National Association of Evangelicals: "Love Thy Immigrant Neighbors" Anti-Immigrant Lobby: "Hammer Their Denominations"



Washington, DC - Despite having no religious standing whatsoever, the anti-immigrant lobby has launched an unprecedented attack on religious denominations in response to the National Association of Evangelicals' (NAE) recent statement in support of immigration reform and compassion for immigrant families.

Roy Beck, executive director of NumbersUSA, an anti-immigrant Internet group, told Congressional Quarterly[1] that "about a third of our members are evangelicals...We let them know, and they immediately started hammering their denominations." While evangelical leaders called for tolerance and a pragmatic approach to immigration, Beck fumed to his Internet followers that evangelical leaders "bring discredit on their religious faiths from their sloppiness in truth seeking and their lack of intellectual integrity."

Beck's call has been echoed on white nationalist websites (1, 2) and by Mark Krikorian, executive director of NumbersUSA's partner "think tank," called the Center for Immigration Studies (CIS). Krikorian declared that "for religious organizations to get involved in this issue is really not appropriate." Actual religious leaders disagree. In addition to the NAE, hundreds of denominations and communities of faith have made similar calls, including 500 national and regional denominations and religious organizations who signed a recent interfaith statement supporting comprehensive immigration reform and calling on Congress to act.

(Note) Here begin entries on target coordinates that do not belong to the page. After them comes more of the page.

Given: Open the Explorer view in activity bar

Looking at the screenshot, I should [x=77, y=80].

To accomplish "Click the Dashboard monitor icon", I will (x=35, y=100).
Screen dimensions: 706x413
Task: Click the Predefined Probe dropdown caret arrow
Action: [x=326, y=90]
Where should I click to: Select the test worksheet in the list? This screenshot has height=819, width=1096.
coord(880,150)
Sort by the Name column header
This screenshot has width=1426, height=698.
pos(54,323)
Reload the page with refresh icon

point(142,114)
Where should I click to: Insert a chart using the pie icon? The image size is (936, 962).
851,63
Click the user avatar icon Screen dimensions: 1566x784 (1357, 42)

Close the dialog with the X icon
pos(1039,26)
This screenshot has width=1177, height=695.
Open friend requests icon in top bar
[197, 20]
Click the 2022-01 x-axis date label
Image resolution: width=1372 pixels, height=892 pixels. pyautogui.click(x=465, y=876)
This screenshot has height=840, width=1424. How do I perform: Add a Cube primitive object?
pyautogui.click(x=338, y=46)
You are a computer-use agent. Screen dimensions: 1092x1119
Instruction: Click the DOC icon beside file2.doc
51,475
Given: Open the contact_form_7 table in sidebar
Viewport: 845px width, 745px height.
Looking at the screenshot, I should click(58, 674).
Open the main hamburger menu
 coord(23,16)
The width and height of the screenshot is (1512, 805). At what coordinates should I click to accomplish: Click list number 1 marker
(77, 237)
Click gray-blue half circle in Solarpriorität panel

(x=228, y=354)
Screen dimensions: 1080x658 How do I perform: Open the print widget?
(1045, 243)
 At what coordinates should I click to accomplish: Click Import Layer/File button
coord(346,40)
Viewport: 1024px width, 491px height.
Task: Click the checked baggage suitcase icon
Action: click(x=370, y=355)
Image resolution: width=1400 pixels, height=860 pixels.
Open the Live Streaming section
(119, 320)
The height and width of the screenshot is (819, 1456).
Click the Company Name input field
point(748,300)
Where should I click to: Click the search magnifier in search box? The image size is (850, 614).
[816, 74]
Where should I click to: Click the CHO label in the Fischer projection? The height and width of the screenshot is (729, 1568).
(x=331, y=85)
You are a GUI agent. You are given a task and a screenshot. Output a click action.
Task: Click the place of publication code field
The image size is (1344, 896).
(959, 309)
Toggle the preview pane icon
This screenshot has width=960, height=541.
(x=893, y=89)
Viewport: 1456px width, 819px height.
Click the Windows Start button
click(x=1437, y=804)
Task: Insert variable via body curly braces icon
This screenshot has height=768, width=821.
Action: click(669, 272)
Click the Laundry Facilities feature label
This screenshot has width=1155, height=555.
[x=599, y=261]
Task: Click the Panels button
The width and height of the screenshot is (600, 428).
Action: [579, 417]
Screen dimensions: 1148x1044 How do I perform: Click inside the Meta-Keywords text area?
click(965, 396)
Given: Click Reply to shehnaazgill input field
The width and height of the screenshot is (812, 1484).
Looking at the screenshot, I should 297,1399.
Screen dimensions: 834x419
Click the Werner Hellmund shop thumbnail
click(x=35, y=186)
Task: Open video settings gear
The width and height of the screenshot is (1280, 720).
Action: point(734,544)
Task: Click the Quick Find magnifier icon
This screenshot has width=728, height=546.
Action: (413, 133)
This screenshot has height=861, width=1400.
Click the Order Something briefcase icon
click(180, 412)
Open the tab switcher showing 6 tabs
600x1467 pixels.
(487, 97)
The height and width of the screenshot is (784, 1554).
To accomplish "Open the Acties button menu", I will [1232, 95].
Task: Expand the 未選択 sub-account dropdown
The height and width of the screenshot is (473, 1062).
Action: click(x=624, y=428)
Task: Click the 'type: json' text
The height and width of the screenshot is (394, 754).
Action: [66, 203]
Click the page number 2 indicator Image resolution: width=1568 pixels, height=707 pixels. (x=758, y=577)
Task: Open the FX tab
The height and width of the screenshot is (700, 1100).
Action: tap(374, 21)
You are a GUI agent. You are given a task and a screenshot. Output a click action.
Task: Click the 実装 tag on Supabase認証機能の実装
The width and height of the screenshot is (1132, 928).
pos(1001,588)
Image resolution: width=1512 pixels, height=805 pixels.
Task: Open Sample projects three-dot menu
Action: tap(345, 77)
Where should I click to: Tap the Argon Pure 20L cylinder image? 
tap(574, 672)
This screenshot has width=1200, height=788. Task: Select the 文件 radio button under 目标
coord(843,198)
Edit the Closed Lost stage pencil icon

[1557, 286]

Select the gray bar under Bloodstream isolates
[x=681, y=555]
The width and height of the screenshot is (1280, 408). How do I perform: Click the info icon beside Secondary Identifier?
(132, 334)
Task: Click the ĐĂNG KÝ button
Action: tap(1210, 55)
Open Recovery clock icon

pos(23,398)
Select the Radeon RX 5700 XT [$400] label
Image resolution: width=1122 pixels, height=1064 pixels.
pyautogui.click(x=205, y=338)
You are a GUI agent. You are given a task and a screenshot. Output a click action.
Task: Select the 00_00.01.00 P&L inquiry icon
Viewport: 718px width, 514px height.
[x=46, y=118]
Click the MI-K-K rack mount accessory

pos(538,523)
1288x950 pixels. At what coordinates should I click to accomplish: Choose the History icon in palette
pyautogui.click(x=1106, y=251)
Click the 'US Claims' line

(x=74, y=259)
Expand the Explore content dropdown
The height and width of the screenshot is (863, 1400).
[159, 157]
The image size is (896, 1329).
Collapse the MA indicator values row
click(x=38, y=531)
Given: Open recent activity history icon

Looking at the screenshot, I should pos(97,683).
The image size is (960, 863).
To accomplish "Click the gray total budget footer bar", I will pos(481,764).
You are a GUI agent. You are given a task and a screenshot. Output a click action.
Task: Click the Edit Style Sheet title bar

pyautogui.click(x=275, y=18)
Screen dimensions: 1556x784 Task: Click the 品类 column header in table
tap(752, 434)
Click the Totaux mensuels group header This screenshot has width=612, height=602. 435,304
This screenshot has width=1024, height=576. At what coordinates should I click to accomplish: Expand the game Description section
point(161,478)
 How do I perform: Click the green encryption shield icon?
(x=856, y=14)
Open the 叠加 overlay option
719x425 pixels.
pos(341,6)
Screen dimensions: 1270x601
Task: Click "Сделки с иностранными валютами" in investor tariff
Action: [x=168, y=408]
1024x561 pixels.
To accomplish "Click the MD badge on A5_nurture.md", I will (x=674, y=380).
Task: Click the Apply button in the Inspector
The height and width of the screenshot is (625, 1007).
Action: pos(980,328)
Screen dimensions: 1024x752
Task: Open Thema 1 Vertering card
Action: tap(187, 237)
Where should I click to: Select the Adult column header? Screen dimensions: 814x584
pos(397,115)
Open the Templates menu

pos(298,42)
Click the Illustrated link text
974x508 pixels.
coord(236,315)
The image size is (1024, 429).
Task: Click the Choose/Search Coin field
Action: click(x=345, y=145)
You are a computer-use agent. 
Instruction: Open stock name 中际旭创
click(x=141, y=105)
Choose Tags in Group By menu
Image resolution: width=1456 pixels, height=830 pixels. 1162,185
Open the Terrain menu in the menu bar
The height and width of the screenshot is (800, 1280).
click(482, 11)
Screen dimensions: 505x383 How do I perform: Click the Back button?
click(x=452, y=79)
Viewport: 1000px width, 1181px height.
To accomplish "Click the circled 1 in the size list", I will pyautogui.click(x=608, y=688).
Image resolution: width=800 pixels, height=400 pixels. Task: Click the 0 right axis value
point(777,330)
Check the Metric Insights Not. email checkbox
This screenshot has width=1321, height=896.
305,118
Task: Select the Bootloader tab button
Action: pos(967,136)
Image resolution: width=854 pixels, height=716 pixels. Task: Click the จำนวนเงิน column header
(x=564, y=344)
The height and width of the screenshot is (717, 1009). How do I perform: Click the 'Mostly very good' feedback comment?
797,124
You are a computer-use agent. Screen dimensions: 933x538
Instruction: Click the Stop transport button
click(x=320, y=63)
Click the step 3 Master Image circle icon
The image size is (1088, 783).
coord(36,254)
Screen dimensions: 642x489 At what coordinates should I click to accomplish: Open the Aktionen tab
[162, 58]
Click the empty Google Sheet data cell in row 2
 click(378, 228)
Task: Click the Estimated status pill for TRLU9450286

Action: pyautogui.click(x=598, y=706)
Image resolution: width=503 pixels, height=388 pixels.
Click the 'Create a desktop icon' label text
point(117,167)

Krikorian's CIS also recently hosted a four-person press event to school religious leaders; three out of the four speakers were CIS staff. And CIS released a report by John R. Edwards, principal of the "Man in the Action Group," claiming to provide a more authoritative interpretation of the Bible than the one provided by actual religious leaders. Edwards is also the author of CIS reports which purport to correct the perspectives of nationally-recognized law enforcement officials on how to improve community safety, among other issues.

According to Frank Sharry, executive director of America's Voice:

"On matters of faith and pastoral care, I think it is fair to say that religious leaders speak with more authority than anti-immigrant hardliners like Roy Beck and Mark Krikorian.



"In fact, the resolution in support of comprehensive immigration reform approved without dissent by the National Association of Evangelicals was 'carefully and prayerfully developed with biblical reflections and extensive consultations among evangelical leaders,' according to Galen Carey, the association's director of government affairs, who was quoted in the Congressional Quarterly article mentioned above.



"Meanwhile, the anti-immigrant lobby hired the same man to pretend to know law enforcement better than America's police chiefs one week, and then claim to know the Bible better than the moral authority of nearly all of our nation's religious leaders the next. It looks like the Center for Immigration Studies called the press to a staff meeting and called it a 'panel of experts'."